Diz-se que os serviços são específicos quando podem ser previamente determinados, destacados em unidade autônoma de intervenção, em áreas delimitadas de atuação. Já os serviços são divisíveis quando suscetíveis de utilização separadamente por parte dos seus usuários, ou seja, utilização individual e mensurável.
Neste sentido, também é a jurisprudência do Poder Judiciário, aqui representada pela apelação cível AC 200038010006530, do Tribunal Regional Federal da 1. Região, cujo relator foi o Desembargador Federal Dr.
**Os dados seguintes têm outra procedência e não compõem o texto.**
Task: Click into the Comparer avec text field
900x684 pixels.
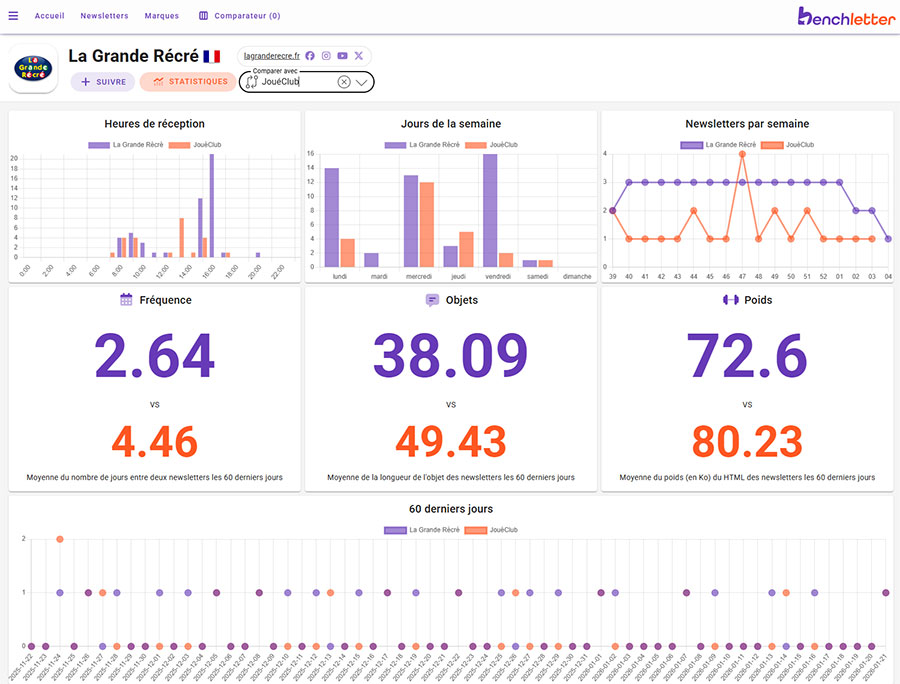Action: [x=295, y=82]
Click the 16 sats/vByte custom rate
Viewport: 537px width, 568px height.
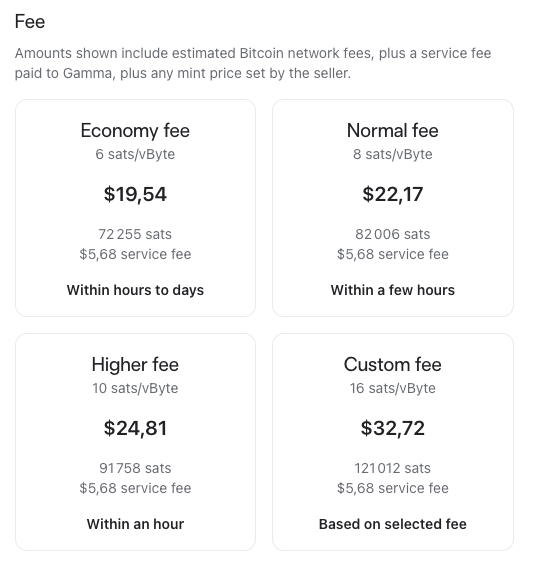coord(393,388)
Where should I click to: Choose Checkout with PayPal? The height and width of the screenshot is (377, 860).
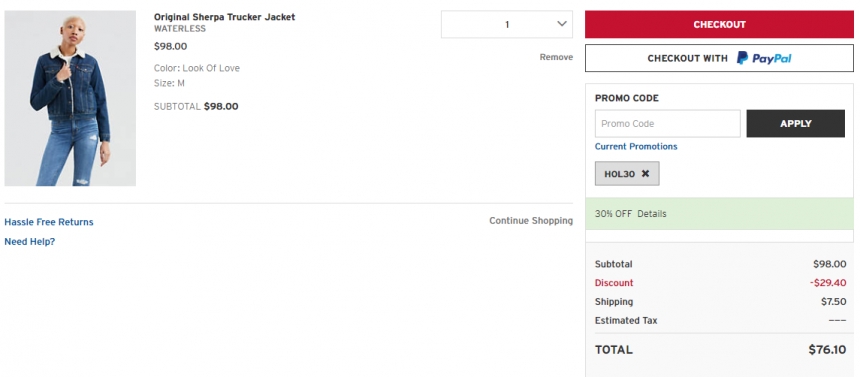coord(719,58)
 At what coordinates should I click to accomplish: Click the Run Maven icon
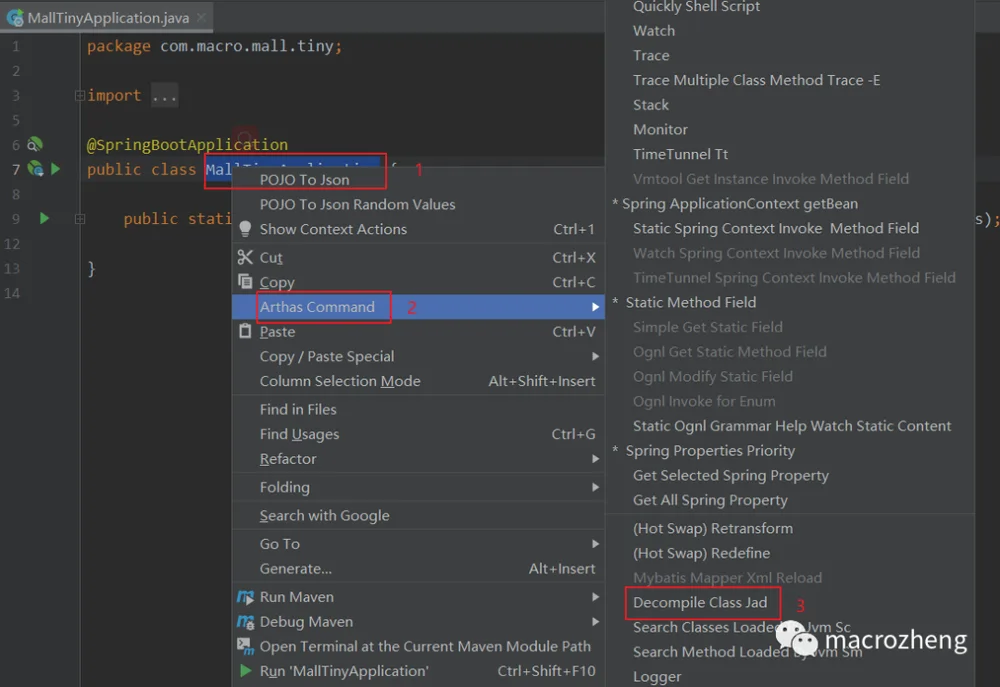click(246, 597)
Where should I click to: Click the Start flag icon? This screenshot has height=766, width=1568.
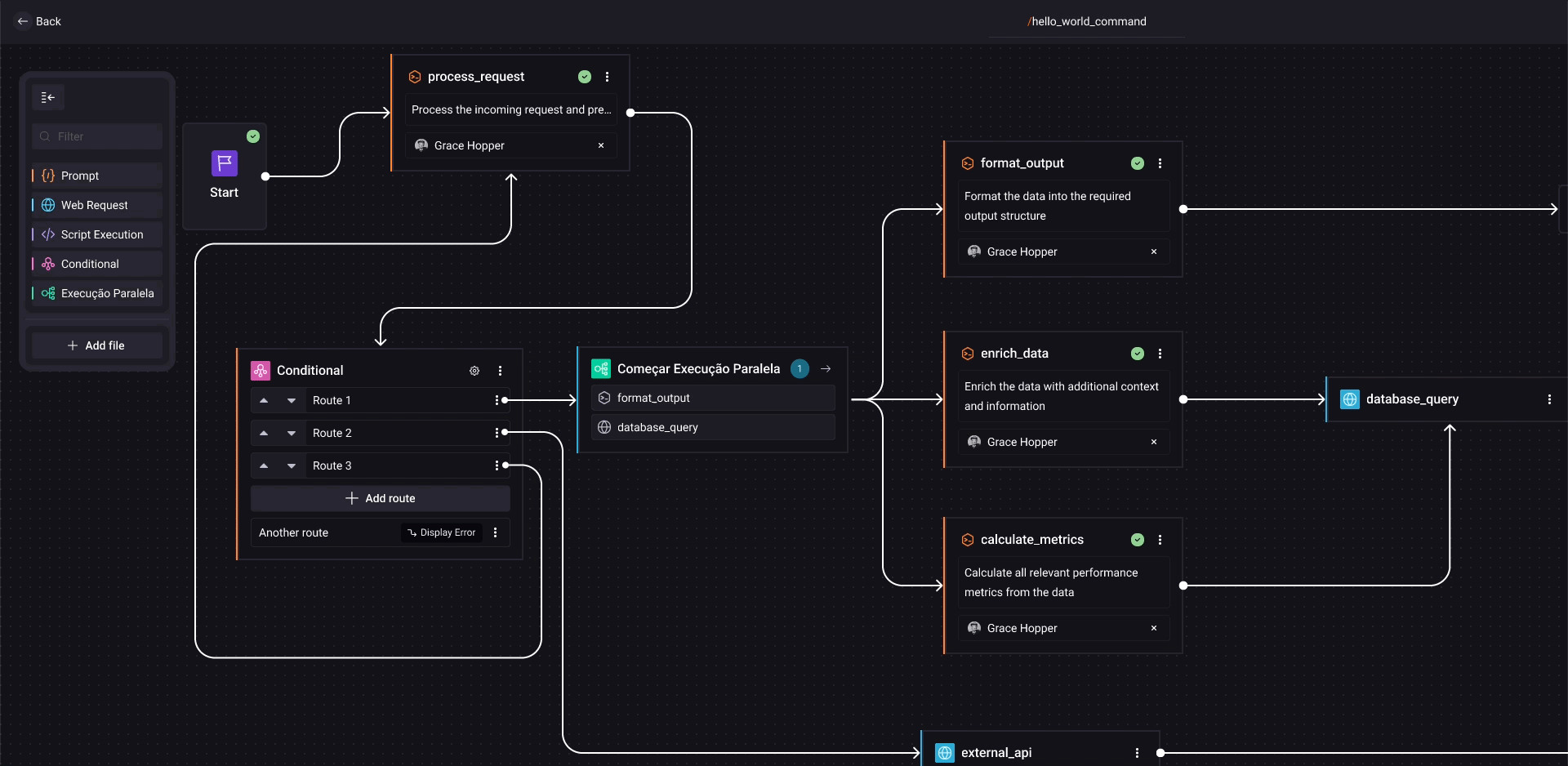[x=224, y=163]
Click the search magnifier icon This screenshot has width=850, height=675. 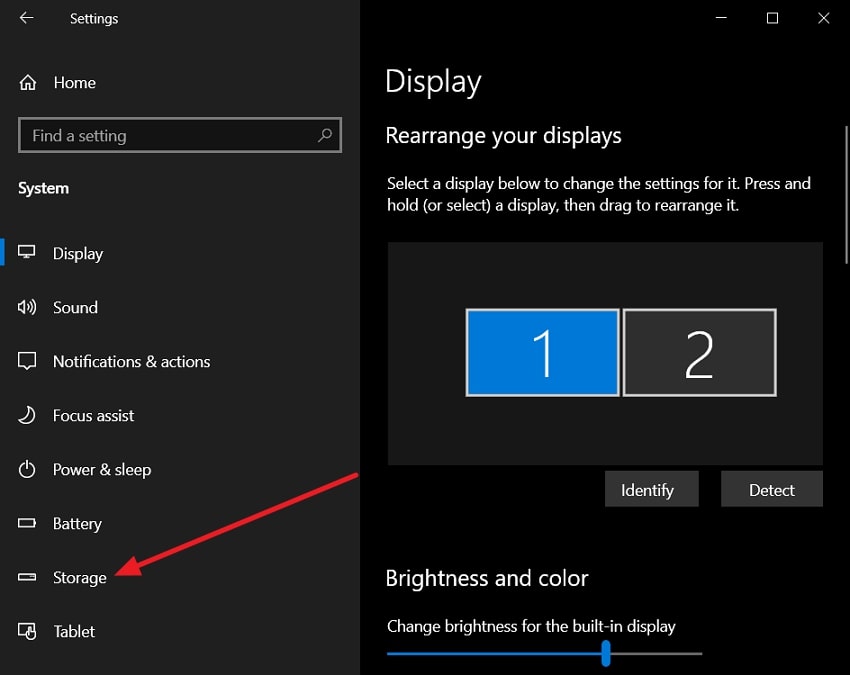325,135
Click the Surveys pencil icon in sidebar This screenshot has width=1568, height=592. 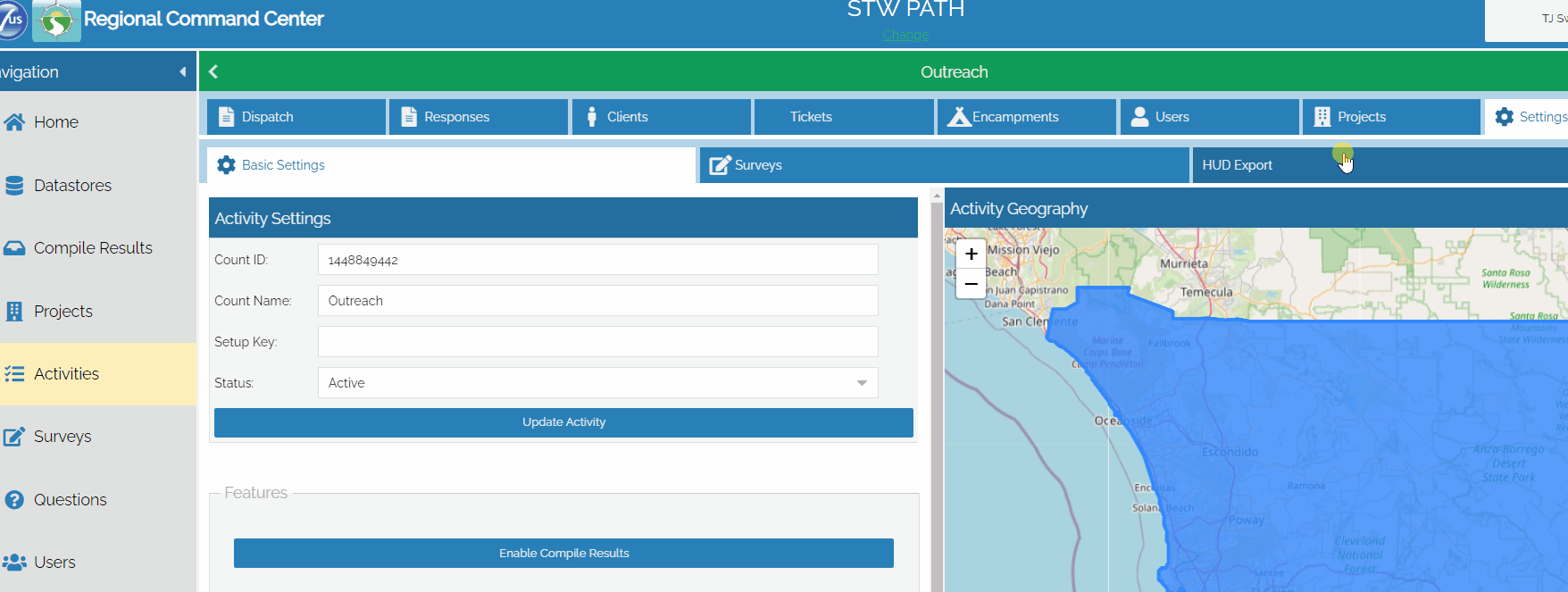[14, 437]
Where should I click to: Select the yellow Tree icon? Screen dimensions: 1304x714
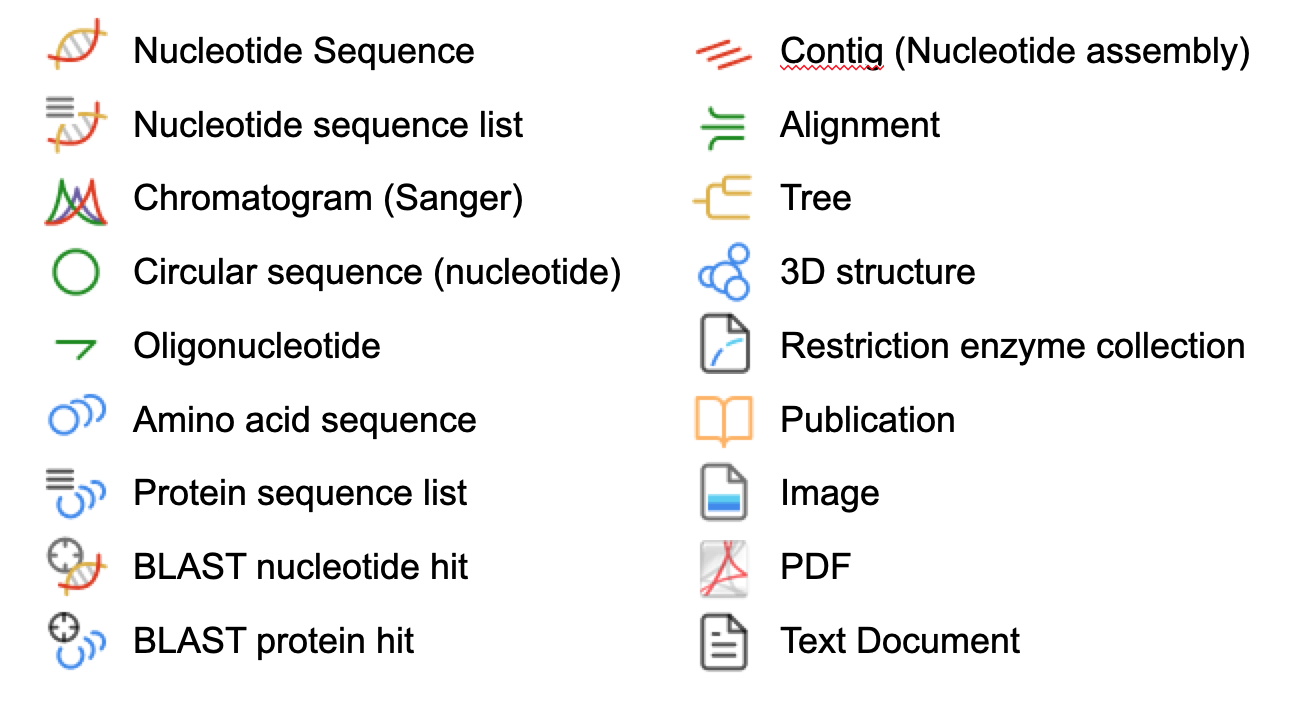coord(723,198)
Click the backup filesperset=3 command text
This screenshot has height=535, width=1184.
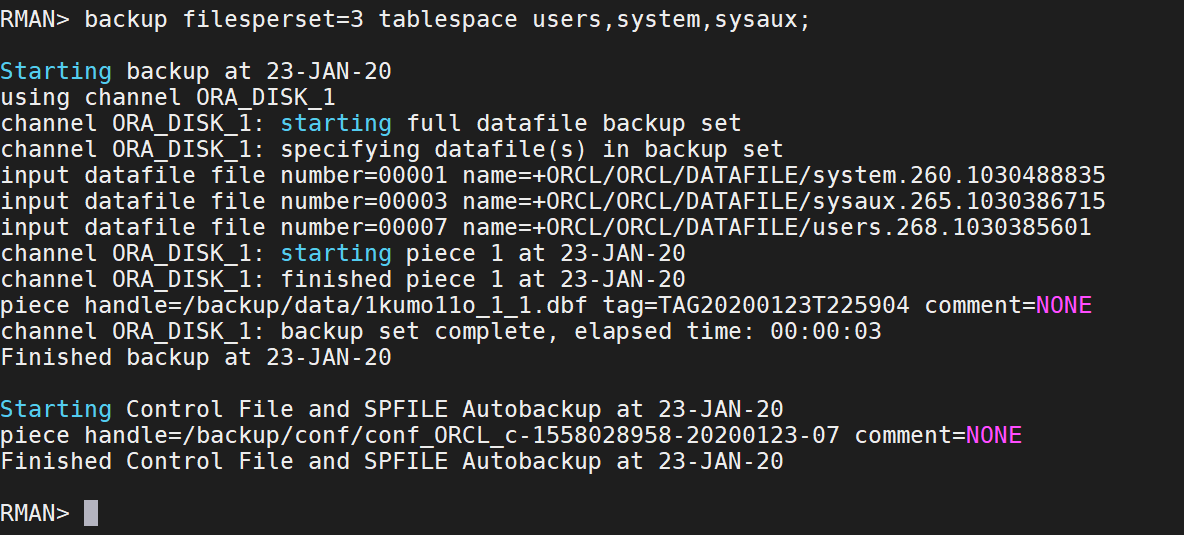tap(447, 19)
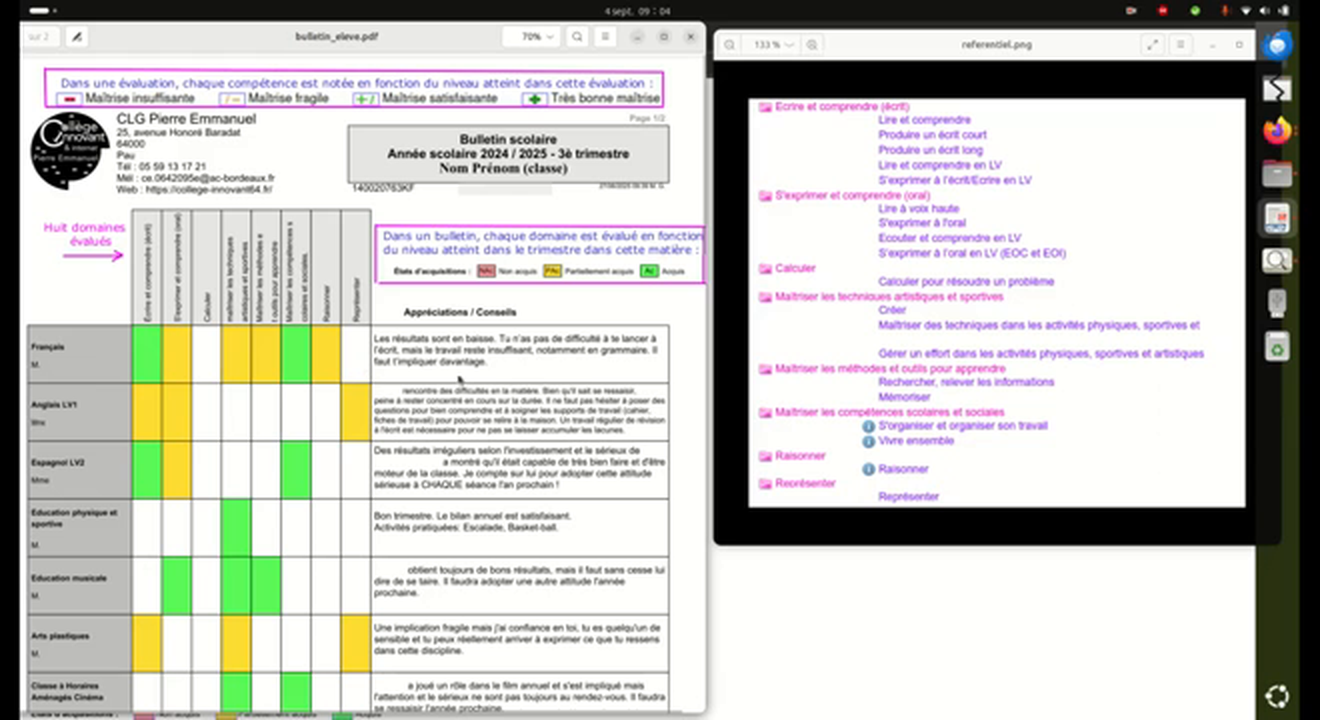Click the page number field in PDF viewer
1320x720 pixels.
(x=41, y=37)
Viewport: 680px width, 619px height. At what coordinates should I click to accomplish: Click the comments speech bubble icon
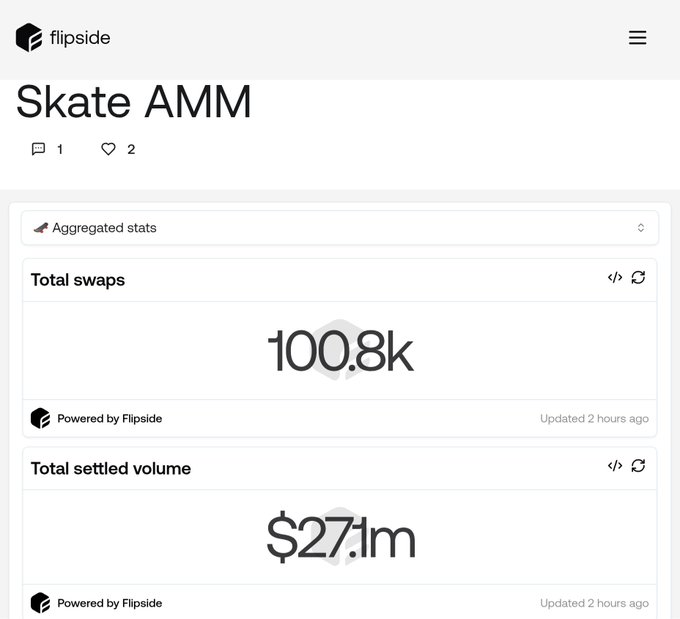(x=39, y=149)

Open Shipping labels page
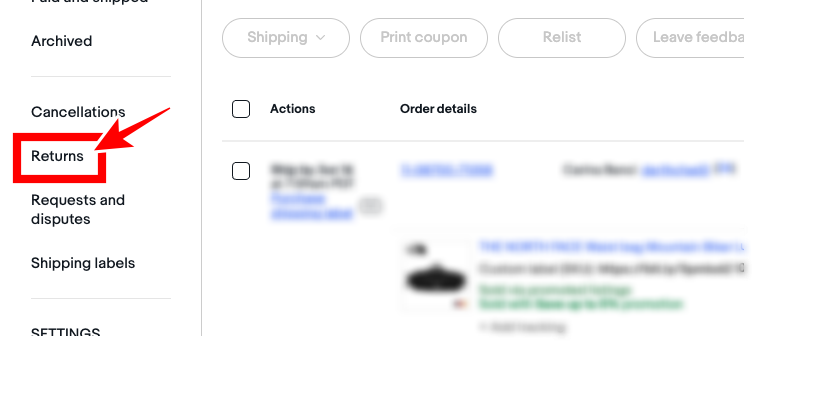[83, 263]
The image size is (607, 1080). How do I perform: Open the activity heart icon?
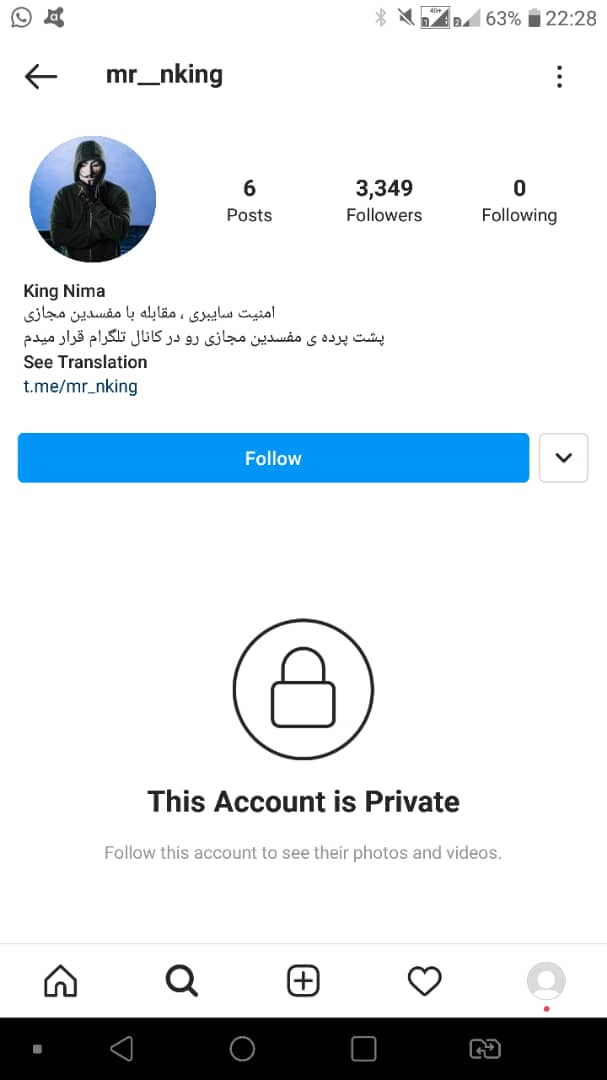click(425, 981)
Leomar Barros Amorim de Sousa, com data de julgamento em 27/07/2007, publicada na página 209, in verbis:
CONSTITUCIONAL. TAXA DE MANUTENÇÃO DAS REDES E DOS SERVIÇOS DE ILUMINAÇÃO PÚBLICA DO MUNICÍPIO DE JUIZ DE FORA - MG. LEI MUNICIPAL N. 9.187, DE 30 DE DEZEMBRO DE 1997. INCONSTITUCIONALIDADE EM FACE DA CONSTITUIÇÃO ESTADUAL RECONHECIDA PELO TJMG. AUSÊNCIA DE DIVISIBILIDADE. BASE DE CÁLCULO PRÓPRIA DE IMPOSTO. SÚMULA 670 DO STF. 1. Os serviços de manutenção das redes e de iluminação de vias e logradouros públicos são prestados à coletividade, portanto, são serviços públicos uti universi, carecendo do requisito da divisibilidade, dado que não são referíveis individualmente a cada contribuinte per si. Por isso, por não existir na fruição de tais serviços vinculação ou referibilidade ao contribuinte, devem ser custeados mediante os impostos em geral. 2. Súmula 670 do STF: "O serviço de iluminação pública não pode ser remunerado mediante taxa". 3. Apelação e remessa oficial improvidas.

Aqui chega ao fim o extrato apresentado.